Salamatush Shadr (LAPANG DADA)


               Kata al-shafh dalam berbagai bentuk terulang sebanyak delapan kali dalam  Al-Quran. Kata ini pada mulanya berarti lapang. Halaman pada sebuah buku dinamai shafhat karena kelapangan dan keluasannya. Dari sini, al-shafh dapat diartikan kelapangan dada. Berjabat tangan dinamai mushafahat karena melakukannya menjadi perlambang kelapangan dada. Dari delapan kali bentuk al-shafh yang dikemukakan, empat di antaranya didahului oleh perintah memberi maaf.
          Apabila kamu memaafkan,dan melapangkan dada serta melindungi, sesungguhnya Allah Maha Pengampun lagi Maha Penyayang (at-Thaghabun: 14).
          Hendaklah mereka memaafkan dan melapangkan dada! Apakah kamu tidak ingin diampuni oleh Allah? (an-Nur: 22) .
          Maafkanlah mereka dan lapangkan dada. Sesungguhnya Allah senang kepada orang-orang yang berbuat kebajikan (terhadap yang melakukan kesalahan kepadanya) (al-Maidah: l3).
          Sebahagian besar ahli Kitab menginginkan agar mereka dapat mengembalikan kamu kepada kekafiran setelah kamu beriman, Karena dengki yang (timbul) dari diri mereka sendiri, setelah nyata bagi mereka kebenaran. Maka ma'afkanlah dan biarkanlah mereka, sampai Allah mendatangkan perintah-Nya. Sesungguhnya Allah Maha Kuasa atas segala sesuatu. (al-Baqarah:109).
               Ulama-ulama Al-Quran seperti Ar-Raghib Al-Isfahani  menyatakan bahwa  al-shafh lebih tinggi kedudukannya dari al-'afw (maaf). Pernyataan ini dapat dipahami dengan sebuah analogi.
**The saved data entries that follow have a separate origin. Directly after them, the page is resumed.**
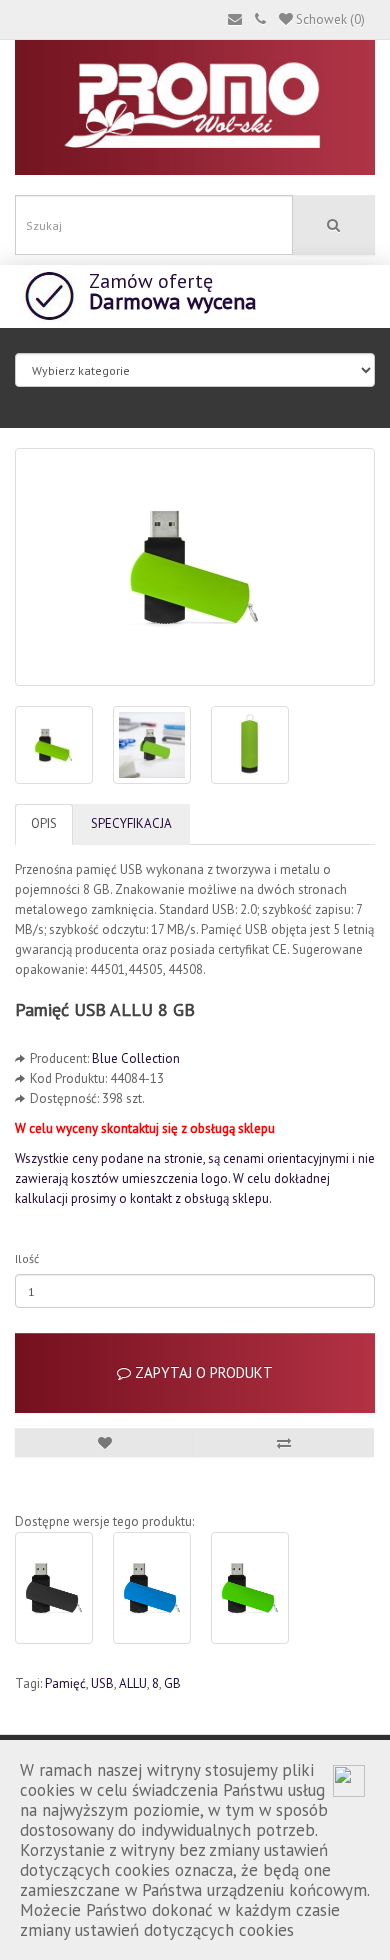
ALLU (133, 1683)
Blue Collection (136, 1058)
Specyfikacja (131, 823)
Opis (44, 823)
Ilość (27, 1258)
Seperti dikemukakan terdahulu dari kata  al-shafh lahirlah shafhat yang berarti halaman.  Jika kita memiliki selembar kertas yang ditulisi suatu kesalahan dan kesalahan itu ditulis dengan pensil, maka kita akan menngunakan penghapus karet untuk menghapusnya. Demikianlah halnya ketika Anda melakukan 'afw (memberi maaf).  Seandainya kesalahan itu ditulis dengan tinta, tentu kita akan menghapusnya dengan tip-ex agar tidak terlihat lagi. Akan tetapi, walaupun kita telah berusaha menghapus kesalahan tersebut, tentunya lembaran tersebut tidak lagi sama sepenuhnya dengan lembaran baru bahkan lembaran itu mungkin menjadi lebih lusuh dari sebelumnya. Di sinilah letak perbedaan antara al-shafh yang mengandung arti lapang dan lembaran baru dengan takfir. Al-Shafh menuntut seseorang untuk membuka lembaran baru sehingga sedikit pun hubungan tidak ternodai, tidak kusut, dan tidak seperti lembaran yang telah dihapus kesalahannya. Mushafahat (jabat tangan) adalah lambang kesediaan seseorang untuk membuka lembaran baru, dan tidak mengingat atau menggunakan lagi lembaran lama. Sebab, walaupun kesalahan telah dihapus, terkadang masih saja ada kekusutan masalah.  
               Perintah memaafkan tetap diperlukan, karena tidak mungkin membuka lembaran baru dengan membiarkan lembar yang telah ada  kesalahannya  tanpa  terhapus.  Itu sebabnya ayat-ayat yang memerintahkan al-shafh tetapi tidak didahului oleh perintah memberi maaf, dirangkaikan dengan jamil yang berarti indah. Selain itu, al-shafh juga dirangkaikan dengan perintah menyatakan kedamaian dan keselamatan bagi semua pihak.
          Berlapang dadalah terhadap mereka dengan cara yang baik (al-Hijr:85)
          Berlapang dadalah terhadap mereka dengan mengatakan salam/kedamaian (az-Zukhruf:84).
Lapang dada dalam Amal Jama’i
               Salamatush shadr adalah kita dapat berlapang dada menerima kesalahan maupun suatu hal yang tidak kita setujui. Oleh karena itu, sikap ini saat diperlukan dalam aktivitas beramal jama’i karena tidak menutup kemungkinan adanya keputusan yang tidak kita sukai tapi merupakan keputusan bersama (jama’ah). Akan tetapi, dalam hal ini tidak cukup sampai dengan berlapang dada dalam menerima keputusan. Kita juga harus bisa berlapang dada dalam menjalankan keputusan tersebut demi terlaksananya kerja-kerja jama’ah dan tercapainya tujuan bersama.
               Jika salamatush shadr memiliki tingkatan lebih tinggi dari memaafkan, maka setelahnya masih ada tingkatan yang lebih tinggi lagi yakni “Itsar”. Itsar adalah mendahulukan kepentingan saudaranya atas dirinya dalam segala sesuatu yang ia cintai.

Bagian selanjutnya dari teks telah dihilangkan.